At 6:03 PM, Blogger Magic Cochin said...

Oh who needs Turkish Delight when there's Matron's Dulce de Membrillo... Bravo!

Celia
:-)

 
At 6:21 PM, OpenID nipitinthebud said...

mmm, looks delicious. Cedric sent me a recipe for quince membrillo which I think is the same and I've been waiting to track down some quince before posting it. I managed that on Saturday but at the moment 'm enjoying their gorgeous floral smell too much to want to cook them. oh and still being far too occupied with chutney and jam making! the quinces I found look like yours only speckly (hope that doesn't mean their going over) whereas Cedric's were huge like pears.
Nic x

 
At 7:38 PM, Blogger mangocheeks said...

Quince cheese can be quite expensive.

I was always curious about this recipe. Thank you for sharing. The step by step images are most appreciated, especially with the changing colours.

 
At 7:39 PM, Blogger vrtlarica said...

I have read about this cheese and how quinces turn red. I have never seen it so far. Thanks for the pictures. I will probably try it also next year.

 
At 8:14 PM, Blogger Nicole said...

Wow, it looks just like Guava cheese. i didn't realise you could do that with other fruits.

 
At 8:50 PM, Blogger Catherine@AGardenerinProgress said...

I've never seen this before. It turns such a pretty color.

 
At 9:28 PM, Blogger Carrie said...

Holy moly Matron you are fab! That looks wonderful and super tasty, though naughty - I like. What a lot of work though, is it worth it? I'm I right in thinking it is like the French fruit jellies, so thick!??

Oh, I'm writing about you tomorrow....

 
At 10:21 PM, Anonymous Rachael said...

I made damson cheese a few years ago - I still have a dish of it in the cupboard which I keep forgetting about. it's supposed to improve with age! Think I will try cutting it up into cubes and rolling in icing/caster sugar, maybe for Christmas.

 
At 7:15 AM, Blogger Chrissie said...

yumyum - try it with some strong cheese, like they do in Spain - yumyum again!

 
At 9:22 AM, Blogger Yolanda Elizabet Heuzen said...

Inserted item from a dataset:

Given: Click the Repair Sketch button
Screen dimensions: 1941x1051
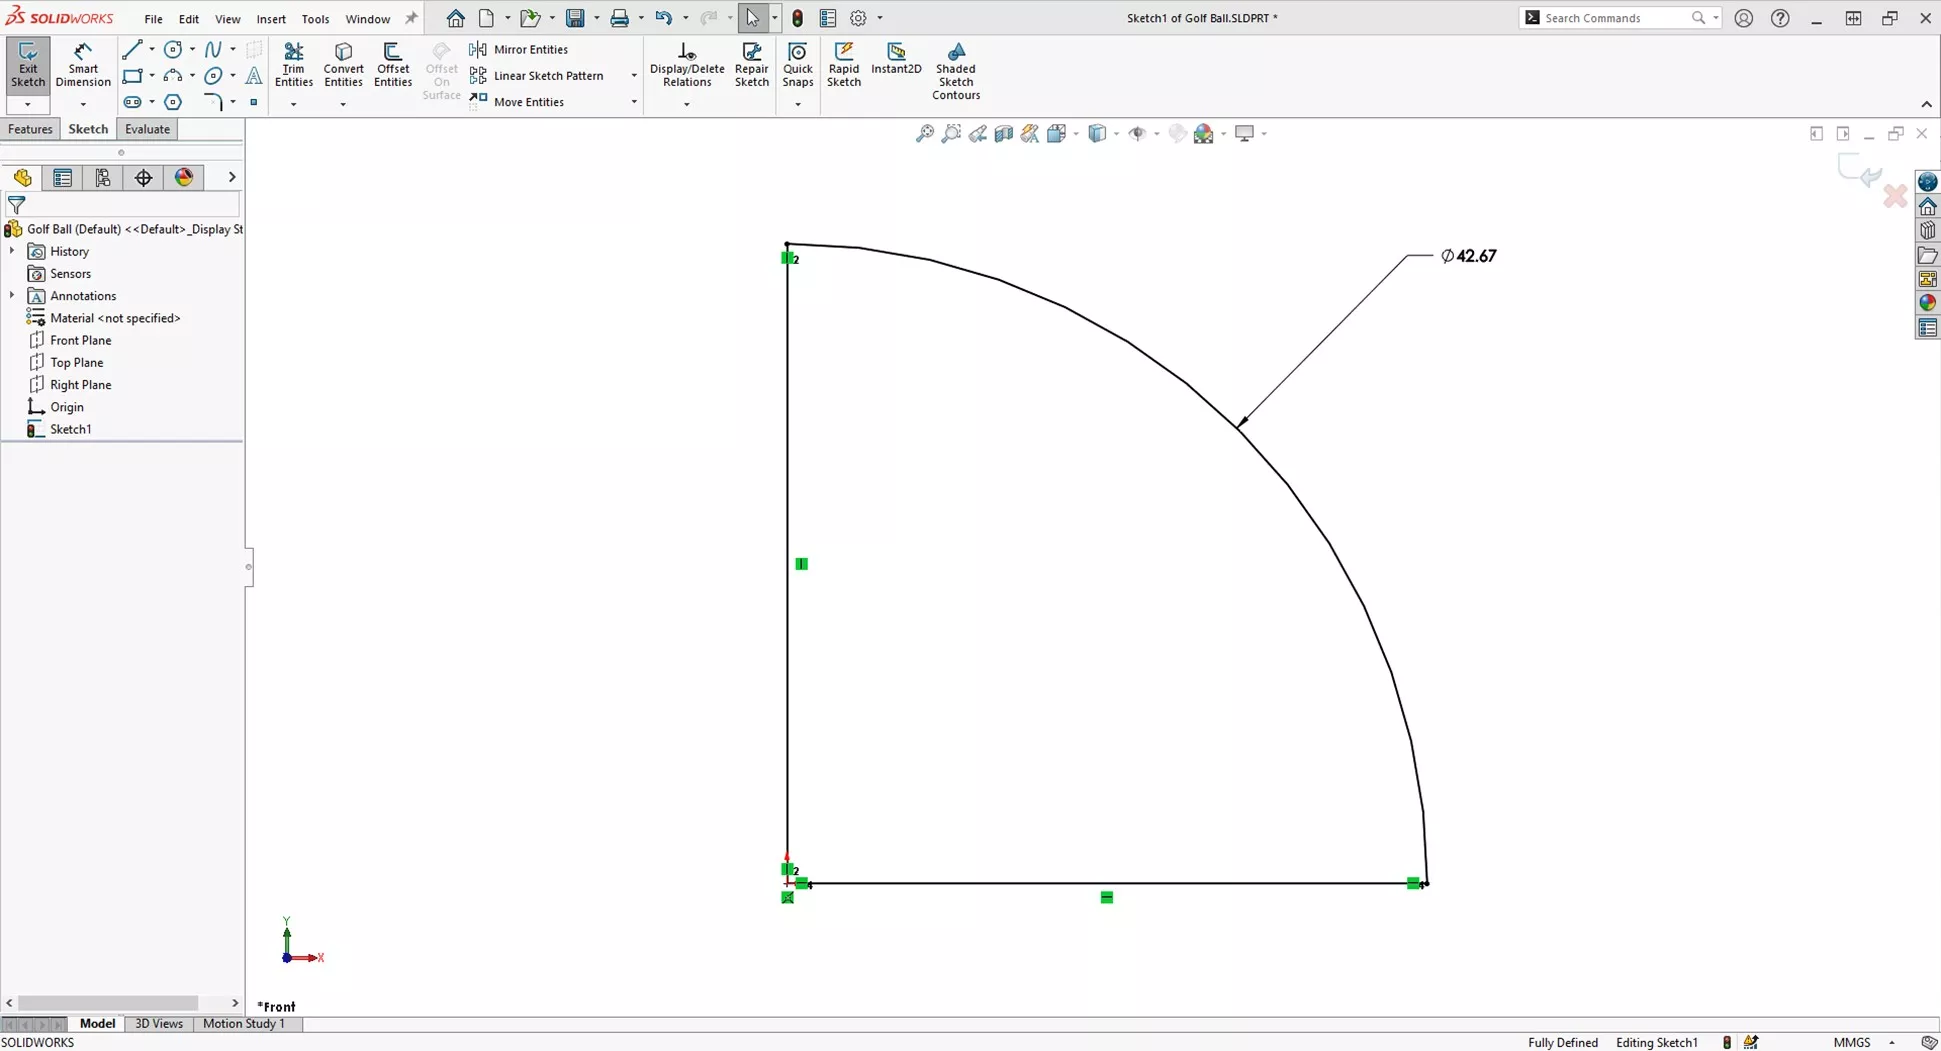Looking at the screenshot, I should (x=752, y=63).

That looks mouth wateringly scrumptious! Unfortunately I am unable to make the recipe as I have no quinces. Yet!

 
At 11:42 AM, Blogger Green thumb said...

That looks very very tasty. The recipe is lovely but requires a lot of time and a hell lot of patience. But as they say,'good things come to those who wait', and so I will.

 
At 2:54 PM, Anonymous CM said...

Very, very cool! Thanks for posting with all the photos. I didn't even know it was possible to make this sort of fruit "jelly" without special equipment. I'll have to add this idea to my Christmas list...

 
At 3:42 PM, Blogger Vegetable Heaven said...

That looks SO GOOD Matron! Have you ever tried quince or damson leather, which is dried slowly overnight in a low oven? I haven't but it's on my 'to do' list!

 
At 4:07 PM, Blogger Midmarsh John said...

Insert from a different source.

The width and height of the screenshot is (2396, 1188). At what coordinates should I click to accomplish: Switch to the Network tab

If it tastes as good as it looks, Matron, I can't see you keeping it long enough to put in cake tins. ;)

 
At 9:03 PM, Blogger Tash said...

Yes I made this a few years back with my sisters quinces. I remember it felt like it took forever to make.

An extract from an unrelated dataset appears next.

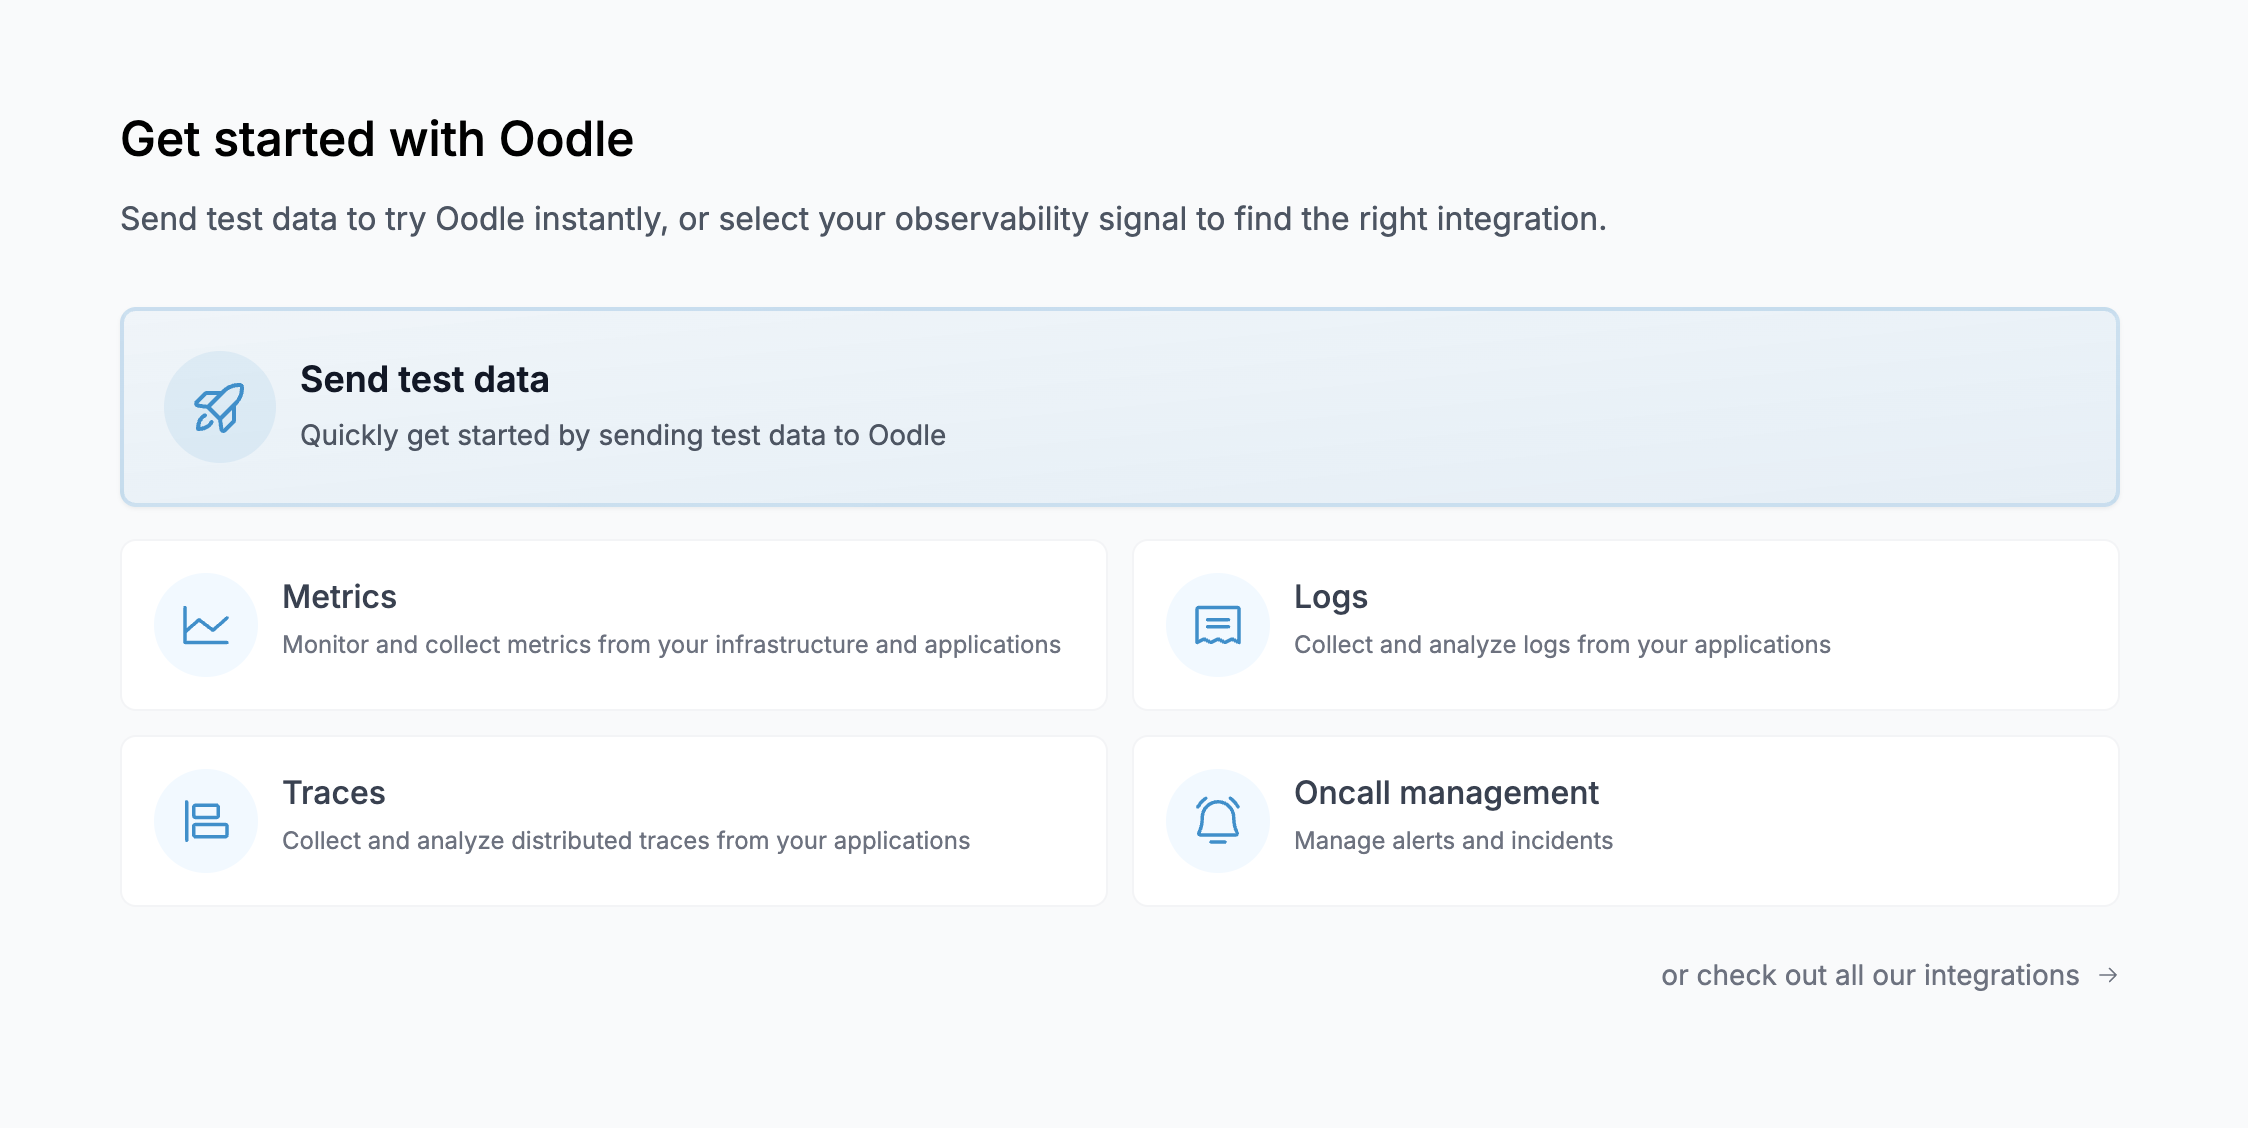The height and width of the screenshot is (1128, 2248).
Task: Click "Collect and analyze logs" description
Action: [1562, 645]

..it is delicious with Manchego cheese though.

 
At 11:10 PM, Blogger Matron said...

Veg Heaven - I have made mango fruit leather and apple fruit leather in my dehydrator. Wonderful snacks but they don't last long!
Will definitely have to try this quince cheese with strong cheddar cheese!

 
At 10:56 PM, Anonymous Marcia said...

Matron, where I came from Quince is called Marmelo and this quice cheese is called then Marmelada. When I moved into England I found out that the only Marmelade available here is a jam made of oranges?!? I was completely confused, how can a Marmelade be called that if there's not a hint of Marmelo in it? So just for the record, what you've made it's a beautiful, mouthwatering and REAL marmelade (or marmelada for portuguese speakers). It's usually served with cheese after dinner, I prefer with mild ones, like caerphilly.